Finsbury Park Mosque and the growth of Islamic extremism
While the colonial stature of Britain and the close connection it shared with the world at large ensured that the country consistently experienced waves of immigration historically, by the end of the twentieth century, the British had more or less come to terms with its largely multicultural social set up. However, things changed by the late 1990s when immigration began to rise again. The familial movements were further accompanied by a growth in the arrival of asylum seekers and economic immigrants.
As explained by political scientist Roger Eatwell, increased immigration in the Britain of 1990s had strong links with religious extremism in the country. The ensuing poverty conditions, lack of housing space, lack of adequate education and the fear of the outsiders were important factors that went on to create an atmosphere conducive to the rise of extremism among certain communities. In his 2006 work, Eatwell explains that one of the most dramatic change in recent years brought about by immigration-related problems is the identity change of the Muslim young citizenry, particularly those whose parents and grandparents came to Britain in the post-World War II years. There was a sudden rise in the number of young Muslims with a hardened sense of Muslim identity, which was a result of the quest of identity formation, in a world largely perceived as hostile to them. Reports showed that a large number of recruits to Islamic extremist groups, such as the Al-Muhajiroun, came from British universities.
The identity change in Muslim youth was accompanied by an alienation from Western ethos, wherein lay the appeal of a large number of Muslim clerics and philosophers who came from abroad. As of 2005, out of 2000 imams serving 1400 mosques, about 1700 had been trained overseas. Abu Hamza was one among a small number from these imams who were staunchly supportive of Islamic extremism.
The appeal of Abu Hamza’s radical Islamic views
Abu Hamza al-Masri, also known as Mustafa Kamel Mustafa or the Hook Hand, is an Egyptian cleric who came to the United Kingdom as a student and later joined the Finsbury Park Mosque as its imam in 1997. In an article in the Telegraph in 2007, Mahmood Hasan, a long-term trustee of the Finsbury mosque is quoted as describing Abu Hamza as someone who initially appeared to be God-sent. He was fluent in his English and Arabic linguistic skills and had adequate theological training. Further, he was willing to take on the role of the cleric at a meagre salary. However, over time the Egyptian Imam slowly revealed his real beliefs.

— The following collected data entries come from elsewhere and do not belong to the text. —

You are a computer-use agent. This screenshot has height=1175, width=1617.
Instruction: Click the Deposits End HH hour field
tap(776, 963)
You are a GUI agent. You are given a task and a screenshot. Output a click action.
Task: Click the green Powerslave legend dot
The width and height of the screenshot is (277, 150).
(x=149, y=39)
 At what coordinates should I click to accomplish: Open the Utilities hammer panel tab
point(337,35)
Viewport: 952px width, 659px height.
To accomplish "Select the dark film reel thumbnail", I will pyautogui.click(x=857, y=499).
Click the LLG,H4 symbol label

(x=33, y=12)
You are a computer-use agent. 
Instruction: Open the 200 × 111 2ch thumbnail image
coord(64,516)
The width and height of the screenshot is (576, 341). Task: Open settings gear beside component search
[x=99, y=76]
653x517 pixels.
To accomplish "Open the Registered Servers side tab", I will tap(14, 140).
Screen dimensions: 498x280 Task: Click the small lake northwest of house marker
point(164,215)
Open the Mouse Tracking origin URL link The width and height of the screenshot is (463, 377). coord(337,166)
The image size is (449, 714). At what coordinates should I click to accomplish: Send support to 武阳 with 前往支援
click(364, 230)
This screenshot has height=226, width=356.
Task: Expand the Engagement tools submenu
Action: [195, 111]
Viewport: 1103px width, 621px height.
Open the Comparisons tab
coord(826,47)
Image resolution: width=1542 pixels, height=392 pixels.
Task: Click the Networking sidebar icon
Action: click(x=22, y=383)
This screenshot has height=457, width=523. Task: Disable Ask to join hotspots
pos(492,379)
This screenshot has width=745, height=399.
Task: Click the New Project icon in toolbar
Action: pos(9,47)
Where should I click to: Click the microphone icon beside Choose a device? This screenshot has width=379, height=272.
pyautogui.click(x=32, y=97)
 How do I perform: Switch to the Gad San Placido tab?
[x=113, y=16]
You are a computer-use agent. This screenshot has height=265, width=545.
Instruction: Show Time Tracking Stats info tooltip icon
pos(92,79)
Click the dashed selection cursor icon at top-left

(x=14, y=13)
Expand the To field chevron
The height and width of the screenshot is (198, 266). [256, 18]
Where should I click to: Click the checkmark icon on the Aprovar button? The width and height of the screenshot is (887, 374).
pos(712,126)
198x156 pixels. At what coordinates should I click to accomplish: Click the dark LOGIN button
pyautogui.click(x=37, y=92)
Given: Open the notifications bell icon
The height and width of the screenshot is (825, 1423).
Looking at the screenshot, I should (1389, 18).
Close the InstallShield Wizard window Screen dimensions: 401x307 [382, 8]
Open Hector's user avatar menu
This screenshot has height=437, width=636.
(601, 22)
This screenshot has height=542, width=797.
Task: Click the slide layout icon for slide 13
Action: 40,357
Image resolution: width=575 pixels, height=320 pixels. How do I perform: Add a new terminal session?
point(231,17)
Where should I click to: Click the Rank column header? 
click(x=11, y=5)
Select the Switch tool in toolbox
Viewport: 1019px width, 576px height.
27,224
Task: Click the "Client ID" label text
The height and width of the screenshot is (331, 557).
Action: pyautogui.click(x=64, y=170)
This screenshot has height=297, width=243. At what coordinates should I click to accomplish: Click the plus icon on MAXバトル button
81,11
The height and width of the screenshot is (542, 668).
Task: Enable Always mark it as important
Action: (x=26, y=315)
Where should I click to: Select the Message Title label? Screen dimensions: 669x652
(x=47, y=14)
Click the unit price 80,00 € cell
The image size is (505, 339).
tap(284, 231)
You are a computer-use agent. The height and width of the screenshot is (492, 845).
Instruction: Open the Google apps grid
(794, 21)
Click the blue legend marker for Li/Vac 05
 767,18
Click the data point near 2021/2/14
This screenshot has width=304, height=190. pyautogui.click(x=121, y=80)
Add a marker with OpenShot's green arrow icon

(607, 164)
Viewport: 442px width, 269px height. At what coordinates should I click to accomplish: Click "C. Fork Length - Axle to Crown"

Hamza’s radical Islamic views soon made the Finsbury mosque a centre with strong links to extremism. From inside the premises of the mosque, Hamza preached a violent theology and attracted disciples both from within and from outside the UK. He opened up the mosque for other extremists to reside. Allegedly, Hamza did not just propagate extremist and violent messages but also trained his followers in the usage of ammunitions. In 2002, intelligence sources had revealed that weapons training using Kalashnikov AK-47s took place inside the Finsbury mosque.
Hamza’s views were supportive of Osama Bin Laden, the Taliban and the 9/11 attacks in the United States. In January 2002, Hamza was quoted as saying, “I ask God to grant long life to Osama Bin Laden.” The previous month, when he was asked if there was an earthly government he admired, he is believed to have replied the “coming Taliban hopefully.” He is also believed to have had links with the Al-Qaeda. Reportedly, he turned the Finsbury mosque into a recruitment centre for the Al-Qaeda, particularly for economic migrants from North Africa and the Middle East, who later travelled to training camps in Afghanistan.
In his lectures, Hamza criticised Muslim youth for enjoying the comforts of British life, while their brothers around the world suffered. He propagated the need for the establishment of a Khilafah or Islamic state and spoke of the need for training in violence to carry out Jihad. Over time he created some well-known names in the history of Islamic terrorism including the shoe bomb terrorist Richard Reid and the July 7 bomber Germaine Lindsay.
In 2003, the British police did a thorough investigation of the mosque and Abu Hamza was jailed in 2006 and later deported to the United States. Following the raid and the closure, the mosque was reopened in 2005 and ever since the trustees have been involved in brushing away the image of extremism that is still firmly attached to the mosque. Sunday’s attack, however, has once again brought to surface a reminder of the mosque’s links to extremism.